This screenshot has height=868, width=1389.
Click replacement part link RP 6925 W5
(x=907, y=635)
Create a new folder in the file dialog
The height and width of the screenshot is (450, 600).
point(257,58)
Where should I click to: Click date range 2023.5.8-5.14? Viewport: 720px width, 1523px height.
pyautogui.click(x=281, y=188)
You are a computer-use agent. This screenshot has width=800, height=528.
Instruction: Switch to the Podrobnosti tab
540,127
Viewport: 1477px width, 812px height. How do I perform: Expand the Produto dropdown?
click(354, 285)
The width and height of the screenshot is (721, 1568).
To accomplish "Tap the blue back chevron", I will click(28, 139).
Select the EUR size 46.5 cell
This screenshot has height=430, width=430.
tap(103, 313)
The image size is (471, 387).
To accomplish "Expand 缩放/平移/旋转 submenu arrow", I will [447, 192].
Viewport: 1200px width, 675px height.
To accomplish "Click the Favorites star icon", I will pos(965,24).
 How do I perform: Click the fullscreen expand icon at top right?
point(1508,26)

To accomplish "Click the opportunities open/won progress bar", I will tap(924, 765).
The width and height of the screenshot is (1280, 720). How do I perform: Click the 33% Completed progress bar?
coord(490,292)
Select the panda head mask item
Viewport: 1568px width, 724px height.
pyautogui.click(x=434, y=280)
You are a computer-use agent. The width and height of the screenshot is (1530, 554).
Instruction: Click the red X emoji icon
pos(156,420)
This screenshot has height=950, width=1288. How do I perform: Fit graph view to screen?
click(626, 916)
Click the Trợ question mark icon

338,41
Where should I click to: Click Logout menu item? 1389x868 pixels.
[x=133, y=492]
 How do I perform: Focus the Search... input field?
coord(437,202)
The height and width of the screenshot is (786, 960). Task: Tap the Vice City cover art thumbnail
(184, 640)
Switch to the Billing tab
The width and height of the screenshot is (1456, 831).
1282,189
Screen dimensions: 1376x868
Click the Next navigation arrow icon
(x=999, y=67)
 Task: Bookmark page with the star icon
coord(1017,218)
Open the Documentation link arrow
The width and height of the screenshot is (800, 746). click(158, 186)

————————

**Requirements**
Reproduce each line of the entries above verbatim, from first to last.

**Finished task**
This screenshot has height=868, width=1389.
Click replacement part link RP 6925 W5
(x=907, y=635)
Create a new folder in the file dialog
The height and width of the screenshot is (450, 600).
point(257,58)
Where should I click to: Click date range 2023.5.8-5.14? Viewport: 720px width, 1523px height.
pyautogui.click(x=281, y=188)
You are a computer-use agent. This screenshot has width=800, height=528.
Instruction: Switch to the Podrobnosti tab
540,127
Viewport: 1477px width, 812px height. How do I perform: Expand the Produto dropdown?
click(354, 285)
The width and height of the screenshot is (721, 1568).
To accomplish "Tap the blue back chevron", I will click(28, 139).
Select the EUR size 46.5 cell
This screenshot has height=430, width=430.
tap(103, 313)
The image size is (471, 387).
To accomplish "Expand 缩放/平移/旋转 submenu arrow", I will [447, 192].
Viewport: 1200px width, 675px height.
To accomplish "Click the Favorites star icon", I will pos(965,24).
 How do I perform: Click the fullscreen expand icon at top right?
point(1508,26)

To accomplish "Click the opportunities open/won progress bar", I will tap(924, 765).
The width and height of the screenshot is (1280, 720). How do I perform: Click the 33% Completed progress bar?
coord(490,292)
Select the panda head mask item
Viewport: 1568px width, 724px height.
pyautogui.click(x=434, y=280)
You are a computer-use agent. The width and height of the screenshot is (1530, 554).
Instruction: Click the red X emoji icon
pos(156,420)
This screenshot has height=950, width=1288. How do I perform: Fit graph view to screen?
click(626, 916)
Click the Trợ question mark icon

338,41
Where should I click to: Click Logout menu item? 1389x868 pixels.
[x=133, y=492]
 How do I perform: Focus the Search... input field?
coord(437,202)
The height and width of the screenshot is (786, 960). Task: Tap the Vice City cover art thumbnail
(184, 640)
Switch to the Billing tab
The width and height of the screenshot is (1456, 831).
1282,189
Screen dimensions: 1376x868
Click the Next navigation arrow icon
(x=999, y=67)
 Task: Bookmark page with the star icon
coord(1017,218)
Open the Documentation link arrow
The width and height of the screenshot is (800, 746). click(158, 186)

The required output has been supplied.